|This rice keeps its lovely reddish-brown colour when cooked.|
Better late than never, I say! And this month’s ingredient was worth waiting for, I promise. We’ve all heard of brown rice, basmati rice, risotto rice, fragrant rice, sushi rice and even wild rice (which is not actually rice), but there’s another kind; Camargue red rice, which is both delicious and attractive, and well worth discussing here. It’s also sometimes called Provencal wild rice, as the Camargue borders on Provence.

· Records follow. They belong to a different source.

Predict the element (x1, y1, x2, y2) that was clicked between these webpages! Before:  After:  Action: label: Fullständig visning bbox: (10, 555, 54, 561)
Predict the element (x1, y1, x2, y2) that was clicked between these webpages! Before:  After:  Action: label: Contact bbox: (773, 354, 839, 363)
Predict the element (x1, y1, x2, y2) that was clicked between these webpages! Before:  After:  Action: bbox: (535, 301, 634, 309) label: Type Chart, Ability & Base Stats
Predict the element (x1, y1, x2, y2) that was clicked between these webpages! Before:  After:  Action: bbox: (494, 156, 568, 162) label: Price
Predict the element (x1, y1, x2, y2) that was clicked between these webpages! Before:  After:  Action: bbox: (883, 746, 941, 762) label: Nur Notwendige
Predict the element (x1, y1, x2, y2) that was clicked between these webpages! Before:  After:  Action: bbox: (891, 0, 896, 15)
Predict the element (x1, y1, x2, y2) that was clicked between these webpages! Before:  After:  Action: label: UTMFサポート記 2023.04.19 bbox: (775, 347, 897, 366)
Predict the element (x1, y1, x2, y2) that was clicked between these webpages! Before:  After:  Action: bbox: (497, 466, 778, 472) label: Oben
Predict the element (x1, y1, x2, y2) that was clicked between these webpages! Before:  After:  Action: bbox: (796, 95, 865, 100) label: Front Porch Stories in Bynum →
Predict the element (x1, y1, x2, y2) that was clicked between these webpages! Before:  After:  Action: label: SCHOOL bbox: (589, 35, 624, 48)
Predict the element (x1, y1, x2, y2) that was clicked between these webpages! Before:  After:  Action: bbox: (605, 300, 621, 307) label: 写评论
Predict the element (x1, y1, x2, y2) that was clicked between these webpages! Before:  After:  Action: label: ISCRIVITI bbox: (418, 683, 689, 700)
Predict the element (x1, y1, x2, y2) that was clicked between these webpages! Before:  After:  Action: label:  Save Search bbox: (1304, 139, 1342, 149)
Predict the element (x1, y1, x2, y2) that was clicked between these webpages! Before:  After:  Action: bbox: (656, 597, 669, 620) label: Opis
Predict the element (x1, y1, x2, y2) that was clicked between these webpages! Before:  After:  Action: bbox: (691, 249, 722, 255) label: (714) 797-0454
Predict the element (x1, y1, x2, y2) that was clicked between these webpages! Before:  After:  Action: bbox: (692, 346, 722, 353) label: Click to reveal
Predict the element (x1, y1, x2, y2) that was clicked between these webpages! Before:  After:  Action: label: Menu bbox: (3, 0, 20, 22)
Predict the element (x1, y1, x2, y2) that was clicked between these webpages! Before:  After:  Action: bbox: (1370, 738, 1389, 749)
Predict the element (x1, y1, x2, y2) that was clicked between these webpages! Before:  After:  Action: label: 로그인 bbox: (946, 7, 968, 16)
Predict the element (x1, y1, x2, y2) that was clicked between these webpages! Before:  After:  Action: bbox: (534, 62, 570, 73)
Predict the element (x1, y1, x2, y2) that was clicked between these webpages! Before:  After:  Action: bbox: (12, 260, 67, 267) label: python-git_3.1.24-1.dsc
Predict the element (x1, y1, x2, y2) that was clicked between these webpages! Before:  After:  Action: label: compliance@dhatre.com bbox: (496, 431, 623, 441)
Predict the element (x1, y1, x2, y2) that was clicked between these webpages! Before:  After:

Camargue red rice is a fairly recent development, and is grown in the wetlands of the Camargue region of southern France. (South of Arles, and bordering the Mediterranean coast between Marseilles and Montpelier.) Although it looks somewhat hard and woody, (it is an unrefined,medium-short grain rice) once cooked it has quite a soft texture, and a lovely, almost nutty flavour.
Nutritionally, red rice is quite similar to regular basmati rice and brown rice except that it is slightly higher in fat. In terms of percentages, it is mainly a carb. food which also contains a useful amount of protein to add to your daily total (ie: 7-9g protein in 100g uncooked rice, or 7-9%). Like some other rice, however, red rice is a source of vitamins B1, B2 and B3, calcium and iron. Being wholegrain, it also contains fibre.
Cooking with red rice: When cooked, red rice holds its shape yet becomes lovely and soft, with a noticeably nutty flavour. Try subbing red rice for your usual kind to make delicately delicious and nutritious risottos and paellas. I like to replace 1/4 of our regular long grain brown rice with red rice to make an attractive, speckled side that’s flavourful and an interesting texture. (It goes really well with roasted Mediterranean-style veggies like courgettes, fennel, aubergines, tomatoes and peppers.) I’m going to try out red rice in salads soon; there are some great pictures and blog posts of red rice salads for inspiration…
What’s your favourite rice? Do you use Camargue red rice? If so, how?